Simon Stephens (best known as the Tony-winning adapter of The Curious Incident of the Dog in the Night-Time) makes it as difficult as possible to see his tale of unlikely lovers as anything destined or written in a heavenly map. His two-hander Heisenberg, directed by Mark Brokaw, comes to Manhattan Theatre Club's Broadway stage at the Samuel J. Friedman Theatre following an off-Broadway run with MTC in the summer of 2015 and brings with it original stars Mary-Louise Parker and Denis Arndt. Parker reprises her performance as Georgie Burns, a quirky, bordering-on-insufferable 43-year-old American woman who's lost touch with her son, while Arndt returns to the role of Alex Priest, a charming yet dull 75-year-old Irishman who owns and runs a foundering butcher shop in London.

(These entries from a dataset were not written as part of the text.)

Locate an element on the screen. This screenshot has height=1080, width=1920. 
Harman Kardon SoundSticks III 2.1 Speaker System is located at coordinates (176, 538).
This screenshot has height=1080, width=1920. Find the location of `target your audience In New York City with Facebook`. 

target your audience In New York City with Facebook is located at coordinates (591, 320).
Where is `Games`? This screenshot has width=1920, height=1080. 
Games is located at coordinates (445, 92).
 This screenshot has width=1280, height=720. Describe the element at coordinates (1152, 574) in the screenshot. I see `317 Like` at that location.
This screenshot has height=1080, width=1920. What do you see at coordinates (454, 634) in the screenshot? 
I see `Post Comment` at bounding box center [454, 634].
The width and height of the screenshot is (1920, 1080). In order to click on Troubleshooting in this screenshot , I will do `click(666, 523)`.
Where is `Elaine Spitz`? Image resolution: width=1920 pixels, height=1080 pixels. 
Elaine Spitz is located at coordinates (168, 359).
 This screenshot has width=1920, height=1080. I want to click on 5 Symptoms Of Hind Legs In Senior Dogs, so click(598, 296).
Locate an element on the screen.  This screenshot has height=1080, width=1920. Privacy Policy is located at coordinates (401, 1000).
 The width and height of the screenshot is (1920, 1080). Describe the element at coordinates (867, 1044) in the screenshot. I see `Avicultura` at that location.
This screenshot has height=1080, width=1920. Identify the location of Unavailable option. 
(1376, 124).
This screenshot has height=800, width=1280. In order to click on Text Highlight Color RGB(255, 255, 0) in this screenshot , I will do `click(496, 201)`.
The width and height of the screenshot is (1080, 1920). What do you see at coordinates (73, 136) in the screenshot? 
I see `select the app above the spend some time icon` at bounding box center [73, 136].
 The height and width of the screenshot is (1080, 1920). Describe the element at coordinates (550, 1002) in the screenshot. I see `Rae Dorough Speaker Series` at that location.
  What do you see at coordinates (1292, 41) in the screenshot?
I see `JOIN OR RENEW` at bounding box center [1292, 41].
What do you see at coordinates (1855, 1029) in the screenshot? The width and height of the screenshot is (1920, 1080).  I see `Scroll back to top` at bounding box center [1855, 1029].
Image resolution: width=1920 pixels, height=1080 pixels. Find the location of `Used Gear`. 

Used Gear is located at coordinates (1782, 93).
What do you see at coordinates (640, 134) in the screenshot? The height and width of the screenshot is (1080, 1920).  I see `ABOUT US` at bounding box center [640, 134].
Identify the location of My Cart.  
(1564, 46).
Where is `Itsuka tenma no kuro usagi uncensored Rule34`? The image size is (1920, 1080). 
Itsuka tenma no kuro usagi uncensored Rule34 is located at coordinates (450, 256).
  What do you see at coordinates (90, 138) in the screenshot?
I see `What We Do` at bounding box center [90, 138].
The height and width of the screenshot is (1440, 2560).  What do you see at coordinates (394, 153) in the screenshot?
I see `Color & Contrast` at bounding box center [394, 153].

In most narratives, the age difference alone would disqualify Georgie and Alex from potential romance. But Stephens plays by his own rules in this wandering story, which opens after Georgie plants a kiss on the back of Alex's neck at a train station (a strange choice made even stranger by the fact that she's never met him before). For the remaining 80 minutes, there's nothing to even vaguely suggest where we might be headed, but Parker and Arndt keep us deeply invested in each of their erratic movements.
It's this unassuming unpredictability that gives the play its scientific name, inspired by the Heisenberg uncertainty principle. Over a dinner date, the motormouthed Georgie explains the concept to Alex in one of her rambling tangents, "If you watch something closely enough you realize you have no possible way of telling where it's going or how fast it's getting there."
Stephens wraps the play in this metaphor of "uncertainty," which he presents as a principle governing much more than just the particles that make up our physical world. Fortunately, he draws this parallel with a light enough hand that Georgie and Alex remain human beings and not mouthpieces for a grand philosophical theory. They're more like cells in a Petri dish (enhanced by the placement of audience members both on and off the stage). Their lives turn and collide in unpredictable ways (maneuverable tables and chairs in Mark Wendland's set offer few additional clues about their trajectory). But unlike your traditional romantic comedy, the surprise twists don't add up to any symmetrical shape we could call "bashert."
Arndt, making his Broadway debut at the age of 77, is captivating as the routine-bound Alex, whose life can be summed up by silent days at his butcher shop followed by long walks through London. Playing a man of very few words, Arndt is a master at drawing empathy from silence, pairing the soul of an old man with the wonder of a 10-year-old boy every time Georgie unlocks a new door in his dormant existence (the most delightful instance of which involves a perfectly ill-fitting jean jacket from costume designer Michael Krass). Parker, whose job is to essentially steamroll her scene partner into submission, fills the stage with relentless chatter but still allows for Arndt's silences to register with the audience and cut through her own character's calloused psyche.
As a frenetic, desperate, and compulsively lying woman, Georgie is not likely to earn the label of "charming" — even from those most drawn to the manic pixie dream girl trope. But Parker's subtle displays of vulnerability make us root for the unorthodox connection Georgie has found with this older man, who is oddly enchanted by her and who simultaneously seems to hold the key to her own fragile sense of stability. It's not the makings of a fairy-tale ending — Georgie and Alex's age difference alone guarantees a short window for carefree happiness. But when all those tomorrows are uncertain to begin with, the only thing left to say is, Why not?